El divorcio temprano acecha a los famosos

Harry Benson, director de investigación del Marriage Foundation estudió a 488 parejas de famosos que se casaron entre 2001 y 2010. Los resultados revelaron que el número de divorcios durante los primeros 14 años era el doble que la del resto de la población en el mismo período de tiempo.
Para alegría, supongo, de los directores de la llamada “Prensa del Corazón”, a quienes les da absolutamente igual si una pareja se casa o se divorcia, siempre que la audiencia aumente con la publicación de dichas noticias. Benson asegura que si bien el nivel económico de los cónyuges parece que debería aportar más estabilidad económica a la pareja, en realidad los famosetes tienen seis veces más probabilidad de que su matrimonio naufrague que el resto de los pobres mortales.
Lástima que el estudio no analice las causas de por qué sucede así, pero es muy probable que un buen número personas de entre la gente de a pie, experimenten una especie de sentimiento de consuelo por aquello de comprobar una vez más que “los ricos también lloran”.

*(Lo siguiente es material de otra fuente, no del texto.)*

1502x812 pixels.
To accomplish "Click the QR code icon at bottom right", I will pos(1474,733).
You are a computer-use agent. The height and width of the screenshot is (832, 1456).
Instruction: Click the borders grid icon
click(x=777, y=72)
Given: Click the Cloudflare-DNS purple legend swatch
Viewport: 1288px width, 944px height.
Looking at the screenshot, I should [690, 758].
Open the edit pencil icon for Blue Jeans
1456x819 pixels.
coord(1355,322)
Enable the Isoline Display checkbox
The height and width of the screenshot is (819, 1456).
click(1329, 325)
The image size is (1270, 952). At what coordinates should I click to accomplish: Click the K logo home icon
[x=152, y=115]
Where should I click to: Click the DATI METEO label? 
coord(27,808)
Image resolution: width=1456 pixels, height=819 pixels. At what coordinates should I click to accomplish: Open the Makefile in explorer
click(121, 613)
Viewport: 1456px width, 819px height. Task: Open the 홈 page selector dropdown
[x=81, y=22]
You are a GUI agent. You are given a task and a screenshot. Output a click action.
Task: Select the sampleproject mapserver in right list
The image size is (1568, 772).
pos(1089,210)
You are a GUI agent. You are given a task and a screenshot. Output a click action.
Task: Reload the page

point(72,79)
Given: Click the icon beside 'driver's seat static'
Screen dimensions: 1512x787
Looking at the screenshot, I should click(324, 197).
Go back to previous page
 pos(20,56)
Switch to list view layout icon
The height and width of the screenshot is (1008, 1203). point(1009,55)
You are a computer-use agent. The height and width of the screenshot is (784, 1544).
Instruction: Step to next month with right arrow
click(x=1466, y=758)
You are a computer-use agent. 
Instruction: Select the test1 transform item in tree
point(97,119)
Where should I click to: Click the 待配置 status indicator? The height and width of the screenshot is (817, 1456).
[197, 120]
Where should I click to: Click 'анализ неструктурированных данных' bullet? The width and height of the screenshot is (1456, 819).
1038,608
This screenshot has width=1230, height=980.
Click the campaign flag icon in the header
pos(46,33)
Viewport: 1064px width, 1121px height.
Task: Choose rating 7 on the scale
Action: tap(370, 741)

Pero a mí se me ocurre otra posible y malintencionada causa. La cual tendría que ver con esas truculentas listas que circulan por tan acaudalado mundillo que se titulan algo así como “Los 10 divorcios millonarios más sonados de Hollywood”.
Algún alma bienintencionada dirá que jamás el dinero tendrá el suficiente poder como para acabar con algunos de esos románticos y fastuosos amores cuyas bodas y parafernalias adjuntas harían palidecer incluso a los enlaces de las más rancias monarquías mundiales.
Pero quizá cuando valoremos tranquilamente algunas de las cifras que se barajan en tales rupturas, admitamos que sí, que hasta las barreras levantadas por el más poderoso amor, podrían ceder ante las embravecidas olas que arrasan sus vidas en forma de cuantiosas cuentas corrientes.
Así, por ejemplo, nos enfrentaríamos al divorcio del millonario ruso Dimitri Rybolovlev, quien firmó un acuerdo de separación con su mujer por el que tuvo que pagarle 4.000 millones de francos suizos, unos 3.300 millones de euros.
Un poco más atrás en este ranking, tenemos al empresario de la comunicación Rupert Murdoch, que en 1999, tras su divorcio con Anna Torv, aflojó la nada despreciable cifra de 1.700 millones de euros, que era algo así como la mitad de la fortuna que poseía en aquél momento. No está de más observar que en su siguiente matrimonio, Murdoch firmó unos acuerdos prematrimoniales que le impidieran quedarse pelado del todo.
Con cifras bastante más pobretonas (¡en comparación, por supuesto!), tenemos al impronunciable Arnold Schwarzenegger, cuyo divorcio con María Shriver le supuso que de los 300 millones que constituían su patrimonio, le volara la mitad, lo cual sin duda lograría congelar durante un tiempo su fastuosa sonrisa.
Tampoco anduvo mal servida Robyn, la señora del actor Mel Gibson, quien se benefició de 450 millones de euros, así como de una propina consistente en el 50% de los beneficios que obtuviera su ex en todas las películas que interpretara durante toda su vida laboral.
No cansaremos más con una lista interminable donde figurarían aportaciones (no voluntarias, of course) como las del político y empresario Silvio Berlusconi (3 millones mensuales), Bernie Ecclestone, jefazo de la Formula One Management (1.000 millones), el golfista (y golfo) Tiger Woods (600 millones), así como el no despreciable 7% de la empresa Inditex (valorada hoy en más de 100.000 millones) que Amancio Ortega le cedió a su esposa. Pobre.
Pobres famosos. ¿No se os llenan los ojos de lágrimas al conocer sus atribuladas vidas de pareja? No importa. A mí tampoco.